L’écosystème des acteurs de la mise en œuvre des projets d’intégration régionale dans le bassin du Congo: le besoin d’une bonne division du travail

  • L'intégration régionale est généralement définie comme un processus par lequel les pays cèdent une partie de leur souveraineté nationale sur certains aspects spécifiques, de  la sphère économique, politique, monétaire ou sociale. Elle implique généralement la mise en place d'institutions supranationales et la ratification de traités fixant les règles, les objectifs et les échéanciers d'intégration. Dans ce schéma, les autorités nationales donnent les moyens nécessaires à l’institution régionale pour mener à bien la mission convenue pour le compte de tous les pays. L’intégration régionale se matérialise à travers le financement et la mise en œuvre de projets communs au profit de l’ensemble des pays de la région. Ces projets sont appelés projets d’intégration régionale pour lesquels des pays sont emmenés à collaborer dans la réalisation de tout ou partie des activités. Lorsque le projet concerne deux pays par exemple, les acteurs de mise en œuvre sont aisément identifiables et la mise en œuvre est relativement sous contrôle. Par contre, lorsque le projet couvre plusieurs pays pouvant impliquer toute la sphère géographique de la région, les difficultés de mise en œuvre s’accentuent. Les acteurs de mise en œuvre deviennent plus nombreux et diversifiés, avec parfois des intérêts qui ne convergent pas.

----

• **Objectif de l'exercice**:
Reformulez sous forme de liste le paragraphe du texte ci-dessus qui commence par « L'intégration régionale est généralement définie », en gardant ses faits principaux.

• **Données fournies**:
----

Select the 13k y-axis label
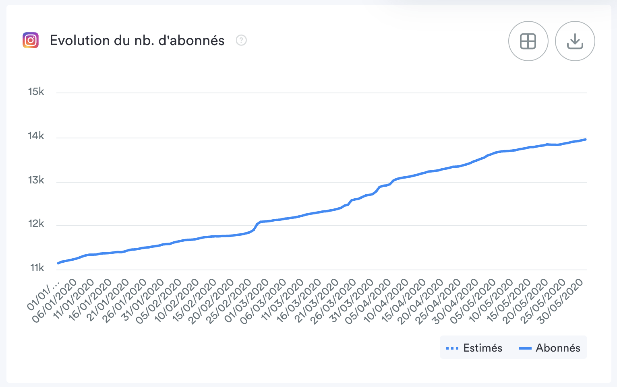 pos(36,180)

----

• **Résultat attendu**:
- L'intégration régionale est un processus par lequel des pays cèdent une partie de leur souveraineté nationale sur certains aspects économiques, politiques, monétaires ou sociaux.
- Elle implique en général des institutions supranationales et la ratification de traités qui fixent règles, objectifs et échéanciers.
- Les autorités nationales donnent à l'institution régionale les moyens de mener sa mission pour le compte de tous les pays.
- Elle se concrétise par le financement et la mise en œuvre de projets communs, appelés projets d'intégration régionale, où les pays collaborent à tout ou partie des activités.
- Pour un projet entre deux pays, les acteurs sont faciles à identifier et la mise en œuvre reste relativement sous contrôle.
- Pour un projet couvrant plusieurs pays, voire toute la région, les difficultés s'accentuent : les acteurs sont plus nombreux et plus divers, avec des intérêts parfois divergents.